- Example of a cavalry draw

= Cavalry draw =

Method used to extract a pistol from a holster

Cavalry draw is a method used to extract a pistol from a holster, which is designed to carry the pistol butt forward.

==Origin==
The name and technique come from the leather holsters used by the cavalry of both the United States Army and the Confederate States Army, during the Civil War. The pistol was in a covered holster carried high on the cavalryman's right side, but was placed butt-forward for crossdrawing by the left hand. The pistol was considered by the Army to be a secondary weapon, with the right hand used for the saber. Placement on the right permitted an alternative method to be used, allowing the right hand to draw the pistol if the sword were lost in battle.

In practice, however, the "alternative method" became the standard, with the sword being left in its sheath until the pistol and its spare loaded cylinders had been expended.

==Later use==
Later, it was found that the reversed holster can be more comfortable, especially when worn while sitting down, than the normal type holster. In addition, cavalry draw can be performed while sitting, as well as retaining the original off-hand cross draw capability. For these reasons, the FBI used the cavalry draw when they were equipped with short .38 Special revolvers.

==Technique==

The cavalry draw is performed in three steps:
1. Rotate the wrist, placing the top of the hand toward the shooter's body.
2. Slip the hand between the body and the butt of the pistol, grasping the pistol's stock in normal shooting grip.
3. Draw the pistol, rotating the wrist to normal orientation as the arm is brought up to shooting position.

With practice, the cavalry draw can be as fast or even faster than drawing from a normal, butt-rearward holster, because of the assistance of the body in placement of the hand on the pistol stocks.

==History==
Not all cavalry used this method of draw, or located their holsters on the right hand side of the body.
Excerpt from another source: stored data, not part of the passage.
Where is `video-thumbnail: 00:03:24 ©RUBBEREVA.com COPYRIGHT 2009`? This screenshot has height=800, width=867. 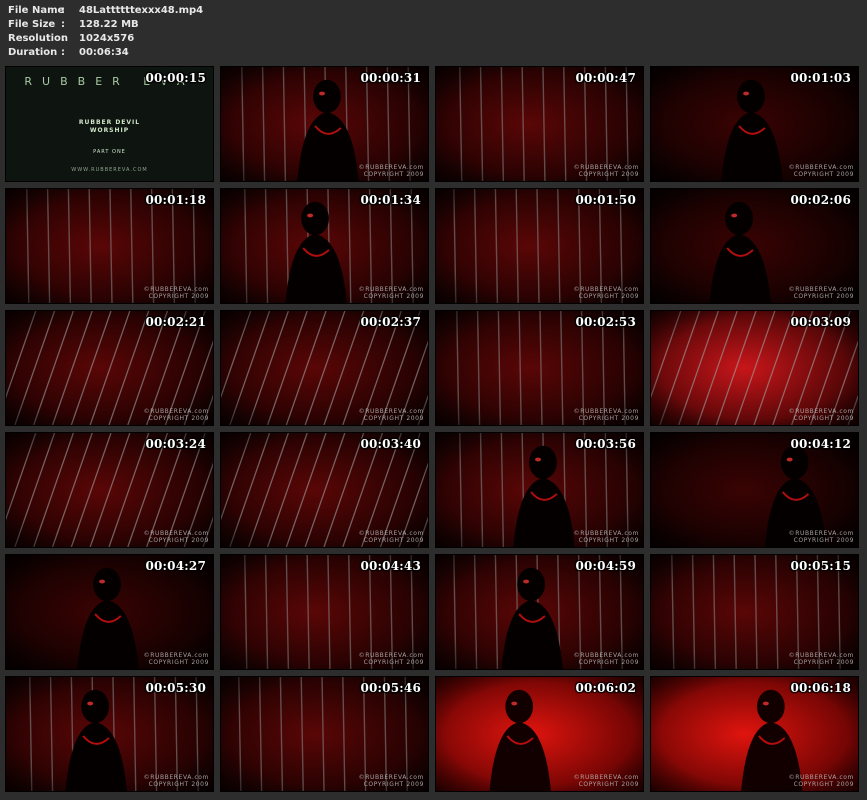 video-thumbnail: 00:03:24 ©RUBBEREVA.com COPYRIGHT 2009 is located at coordinates (110, 490).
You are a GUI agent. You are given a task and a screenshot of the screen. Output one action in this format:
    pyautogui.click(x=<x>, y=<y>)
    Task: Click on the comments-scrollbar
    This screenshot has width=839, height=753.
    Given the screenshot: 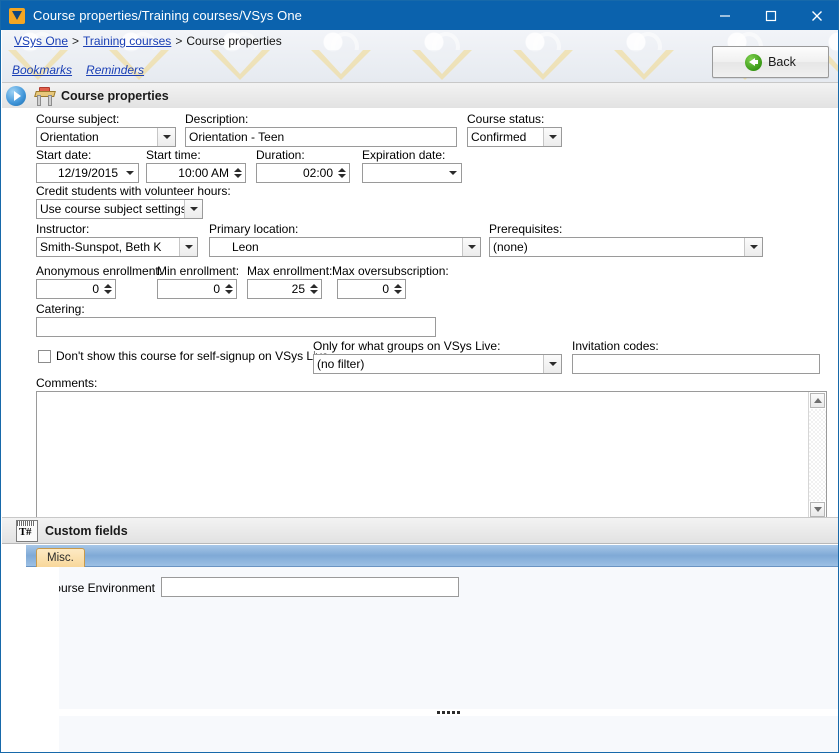 What is the action you would take?
    pyautogui.click(x=817, y=455)
    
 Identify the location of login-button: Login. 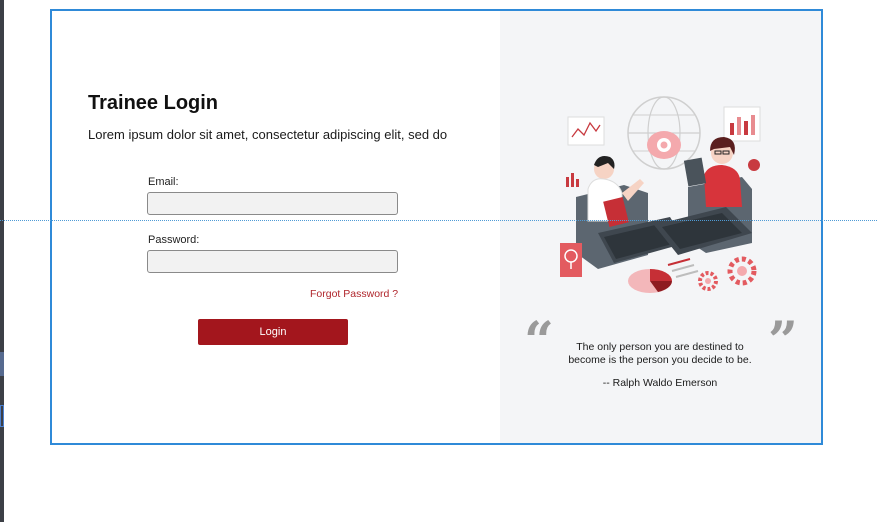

In the "Manual of Arms for the Sharps Rifle, Colt Revolver and Swords (1861)", which was used by the Union Army, the revolver would have been worn on the left side, in front of the sabre-hook. To draw the revolver, the soldiers were instructed to "pass the right hand between the bridle-arm and the body, unbutton the pistol-case, seize the pistol at the butt, draw it".

"Wild Bill" Hickok was known to have used this draw style to great effect.

In modern times, some SASS members use the form of carry.

==Use in media==

The characters Zorro (James Vega, played by John Carroll) in the 1937 film serial Zorro Rides Again, and Zorro (Diego Vega, played by Reed Hadley) in the 1939 film serial Zorro's Fighting Legion, both carry their pistol in a cavalier holster, with a sword and/or whip in the other hand.

The villain Liberty Valance uses the strong side cavalry draw in John Ford's The Man Who Shot Liberty Valance (1962).

The character of Sam Chisolm (played by Denzel Washington) in the 2016 movie The Magnificent Seven plays a bounty hunter and gunfighter who carries his pistol in a cavalier holster. It was alluded that the character fought for the Union in the Civil War.

The character of Rick O'Connell (played by Brendan Fraser) in the 1999 movie, The Mummy, uses this draw technique with guns on both left and right sides.

The primary antagonist character, Charlie Prince (played by Ben Foster) in the 2007 film 3:10 to Yuma carries two Smith & Wesson Model 3 Schofield Revolvers both worn in cavalry draw holsters.

Several characters in video game Red Dead Redemption 2, and the Red Dead series, use the cavalry draw method, including Micah Bell (played by Peter Blomquist) and gang co-founder Hosea Matthews (played by Curzon Dobell).

Wild Bill Hickok, as portrayed in the television show Deadwood, also uses the cavalry draw, which is seen 57 minutes into the first episode.